Start at the top of the records and, please, print each line exactly through the line that contains "Given: Toggle the blue highlighted axis icon", leaving out all pictures.

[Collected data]

=== Begin Enclosure ===

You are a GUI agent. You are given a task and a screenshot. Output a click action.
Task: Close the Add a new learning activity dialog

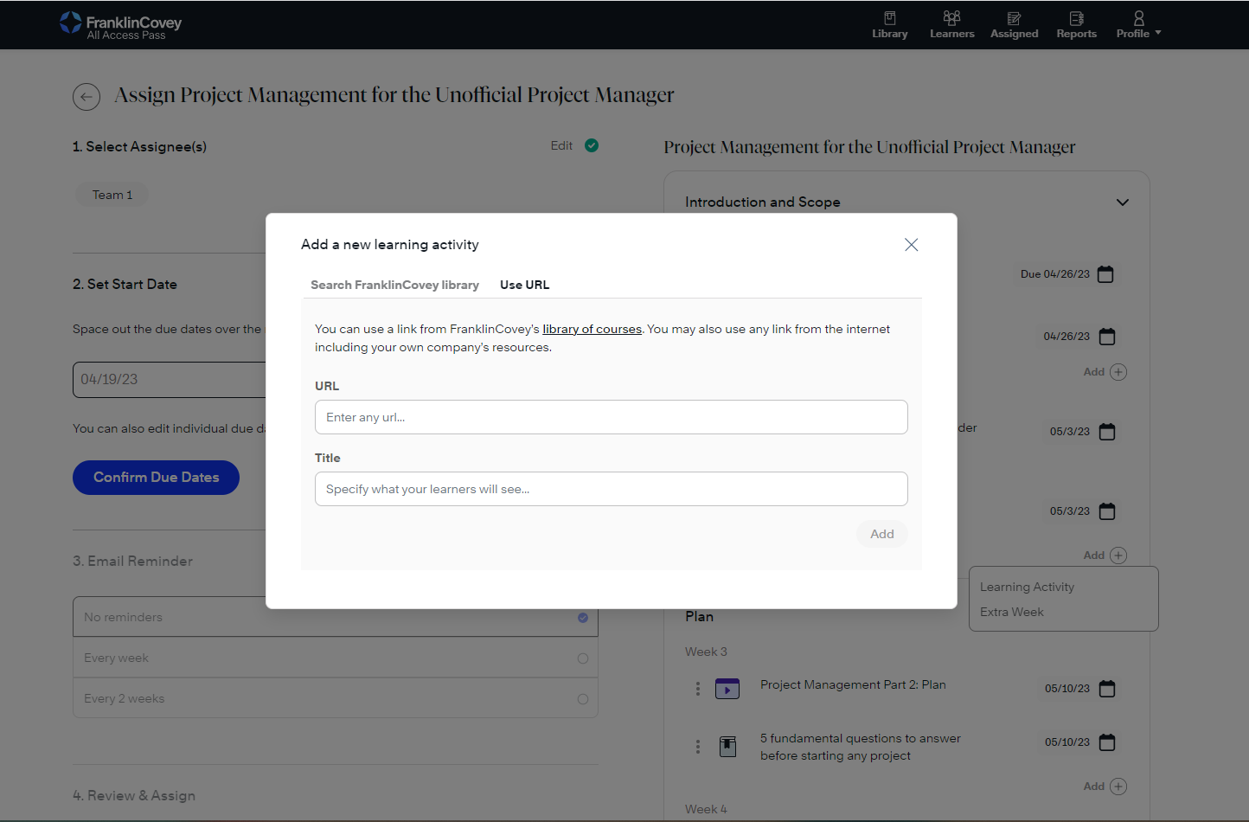point(911,245)
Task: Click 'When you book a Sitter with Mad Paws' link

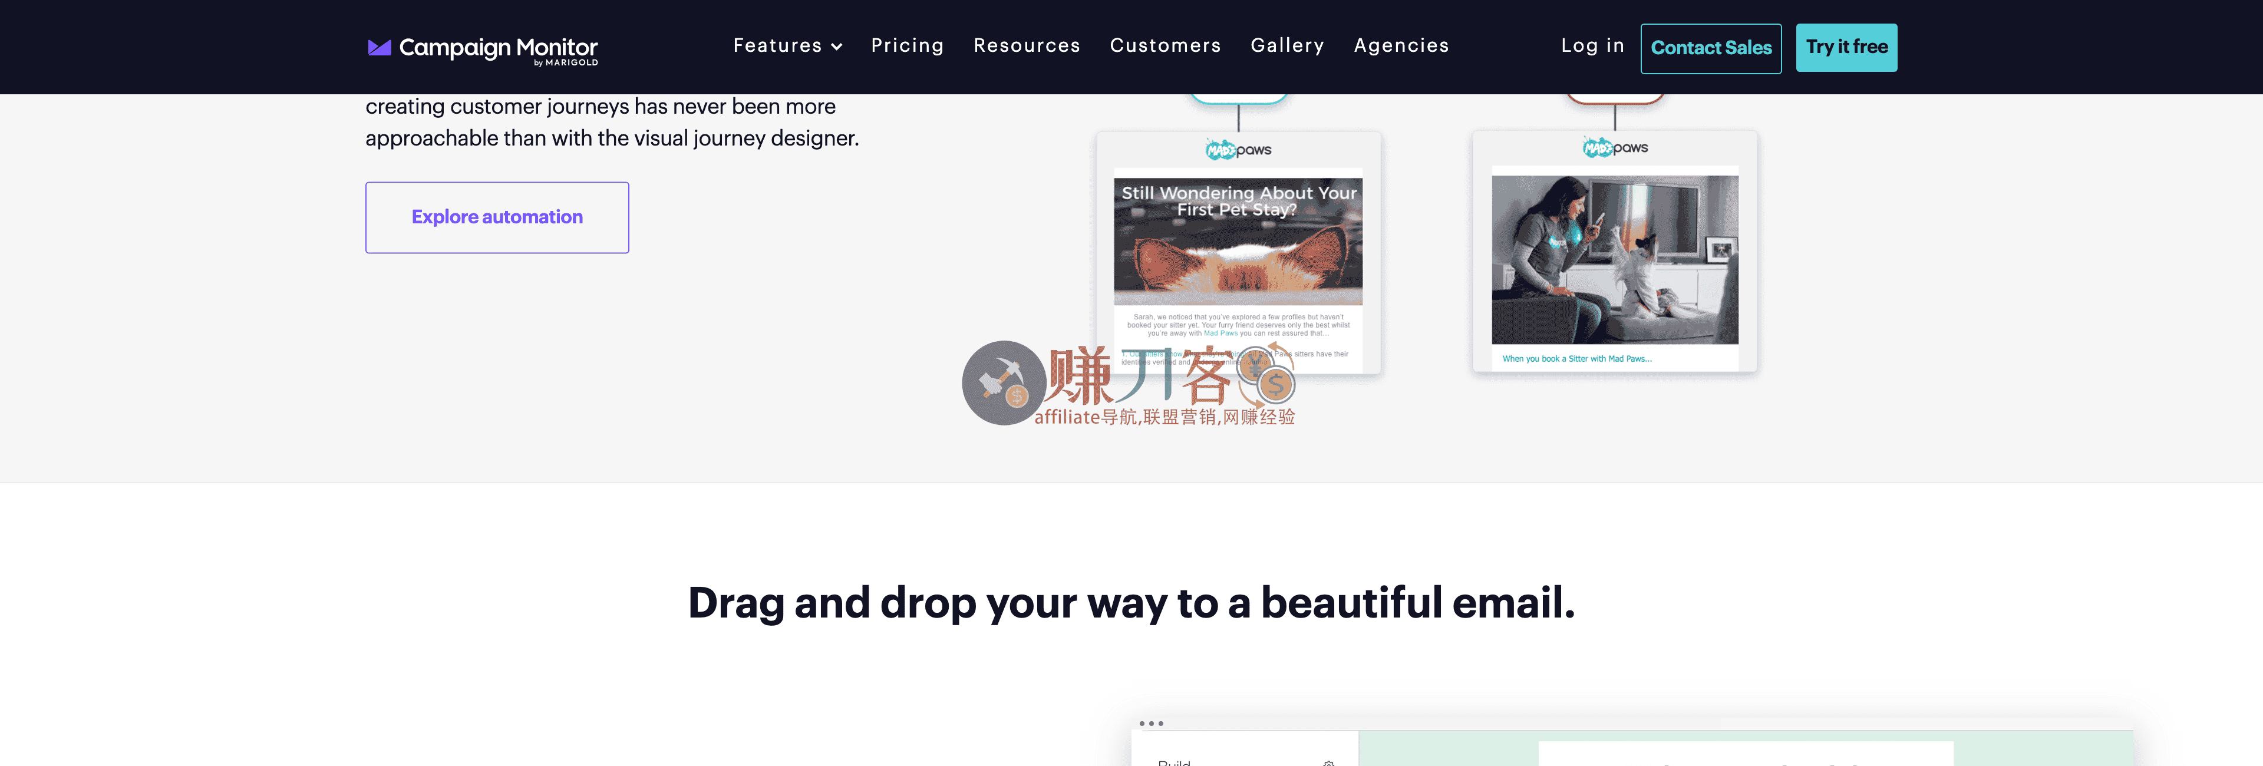Action: [1576, 358]
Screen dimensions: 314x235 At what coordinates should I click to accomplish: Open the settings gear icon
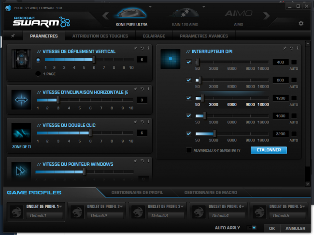[301, 24]
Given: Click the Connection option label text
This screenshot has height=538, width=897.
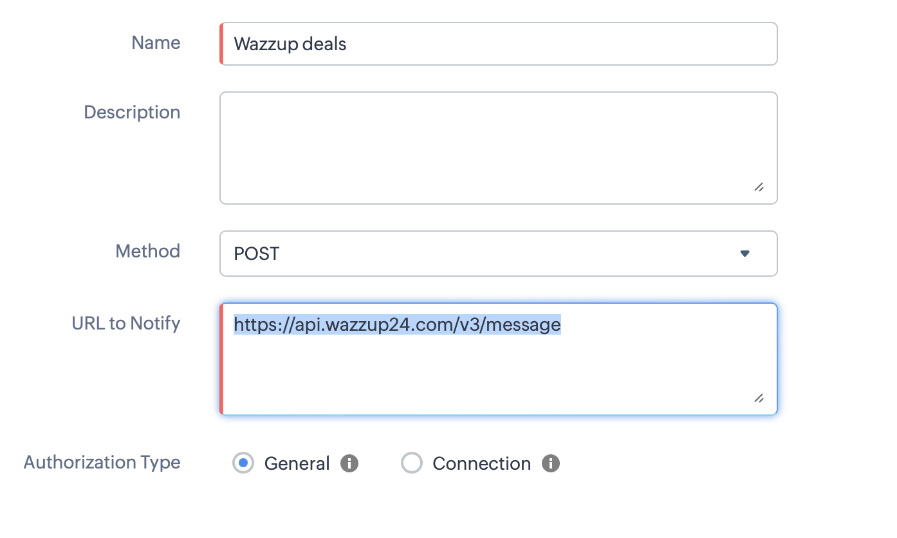Looking at the screenshot, I should [481, 463].
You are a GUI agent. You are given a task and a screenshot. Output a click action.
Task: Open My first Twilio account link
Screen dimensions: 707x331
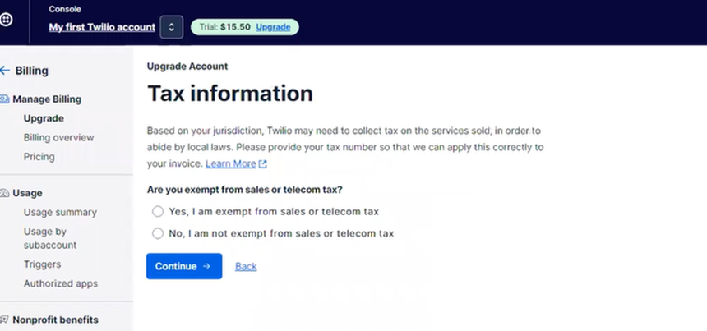(x=102, y=27)
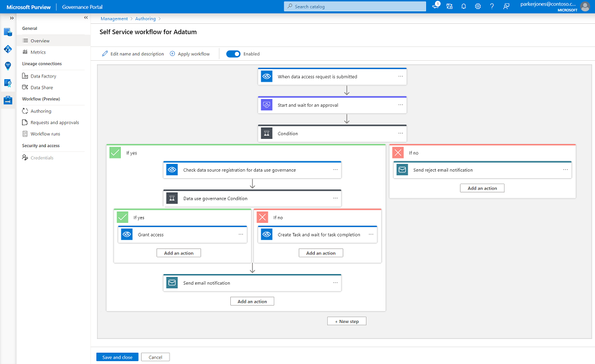Click the red X on the If no branch
This screenshot has height=364, width=595.
(397, 153)
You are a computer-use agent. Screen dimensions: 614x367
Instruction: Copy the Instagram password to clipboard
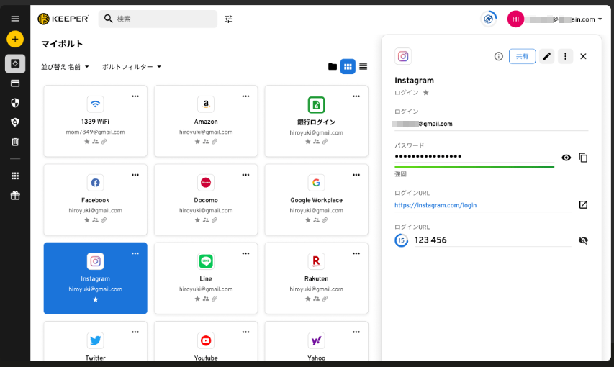point(583,158)
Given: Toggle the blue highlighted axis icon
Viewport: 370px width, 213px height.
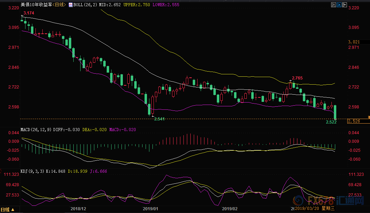Looking at the screenshot, I should coord(339,5).
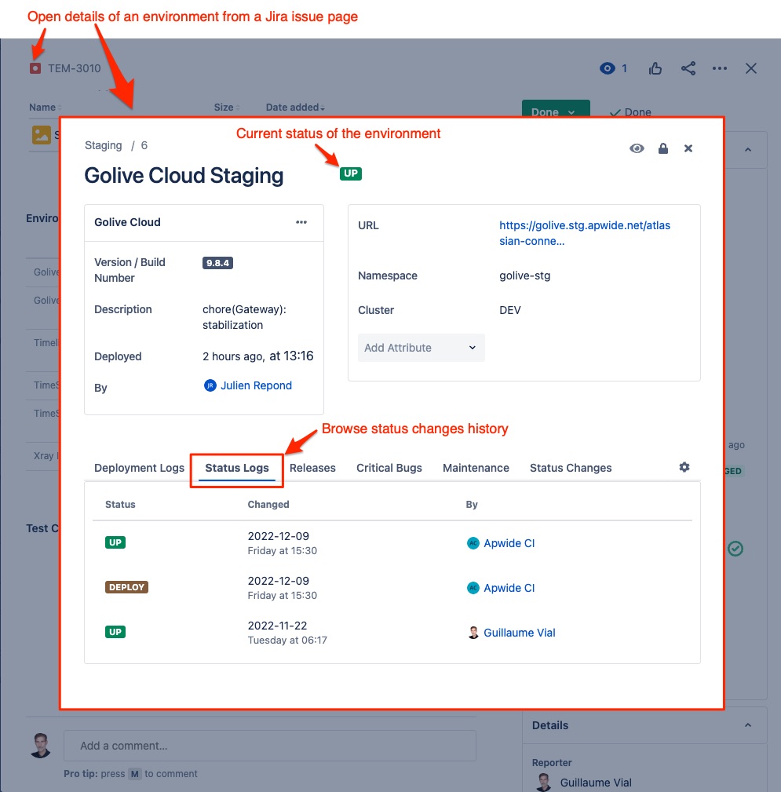This screenshot has width=781, height=792.
Task: Switch to the Deployment Logs tab
Action: 139,468
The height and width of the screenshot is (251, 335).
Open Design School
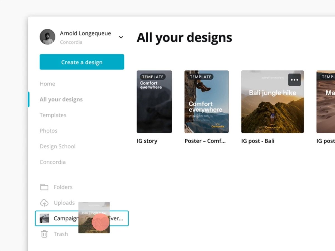(x=58, y=146)
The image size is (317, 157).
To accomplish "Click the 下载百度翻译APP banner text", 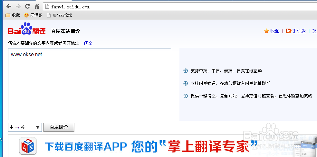I will coord(87,146).
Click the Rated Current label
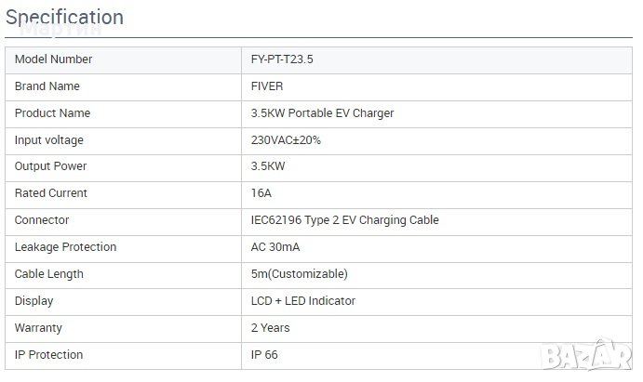This screenshot has width=643, height=382. (51, 193)
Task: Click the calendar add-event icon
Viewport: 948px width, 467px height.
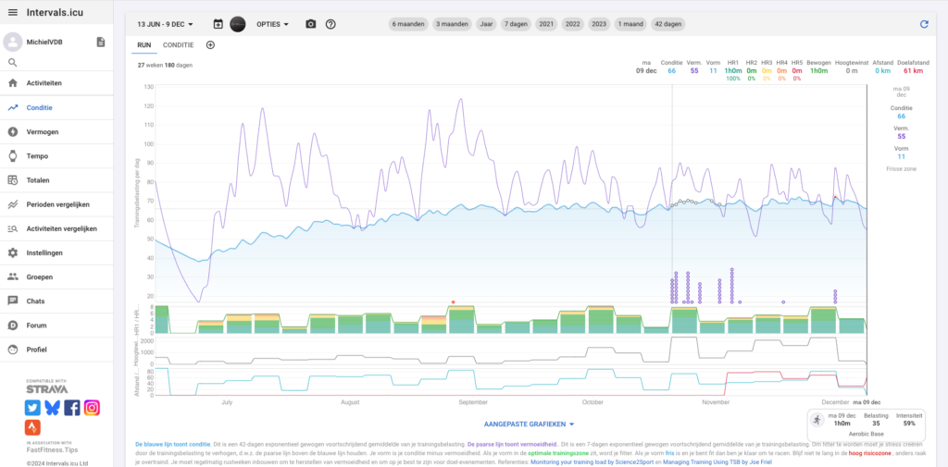Action: coord(218,24)
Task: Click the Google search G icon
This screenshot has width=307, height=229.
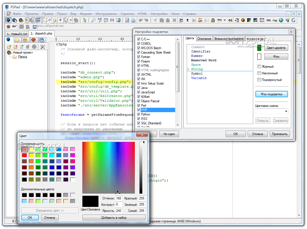Action: [x=293, y=20]
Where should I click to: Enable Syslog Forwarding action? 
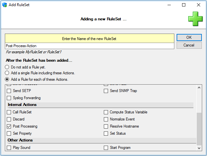pos(9,98)
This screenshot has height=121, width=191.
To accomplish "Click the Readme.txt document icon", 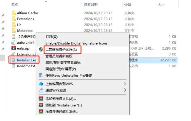I will point(14,66).
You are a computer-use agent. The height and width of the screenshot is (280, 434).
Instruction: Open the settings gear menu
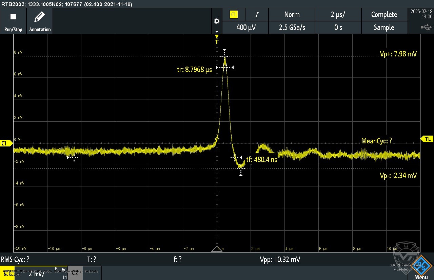click(x=217, y=21)
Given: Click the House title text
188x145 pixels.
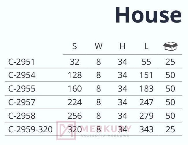Looking at the screenshot, I should click(148, 15).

=== End Enclosure ===

Your response >>
You are a GUI agent. You are given a task and a screenshot. Output a click action.
Task: Close the Add a new learning activity dialog

point(911,245)
Task: Click 'When you book a Sitter with Mad Paws' link

Action: [1576, 358]
Screen dimensions: 314x235 At what coordinates should I click to accomplish: Open the settings gear icon
[301, 24]
Given: Click the Connection option label text
This screenshot has height=538, width=897.
Looking at the screenshot, I should [481, 463].
You are a GUI agent. You are given a task and a screenshot. Output a click action.
Task: Open My first Twilio account link
Screen dimensions: 707x331
(x=102, y=27)
Click the red X on the If no branch
This screenshot has height=364, width=595.
(397, 153)
You are a computer-use agent. Screen dimensions: 614x367
Instruction: Copy the Instagram password to clipboard
point(583,158)
Given: Toggle the blue highlighted axis icon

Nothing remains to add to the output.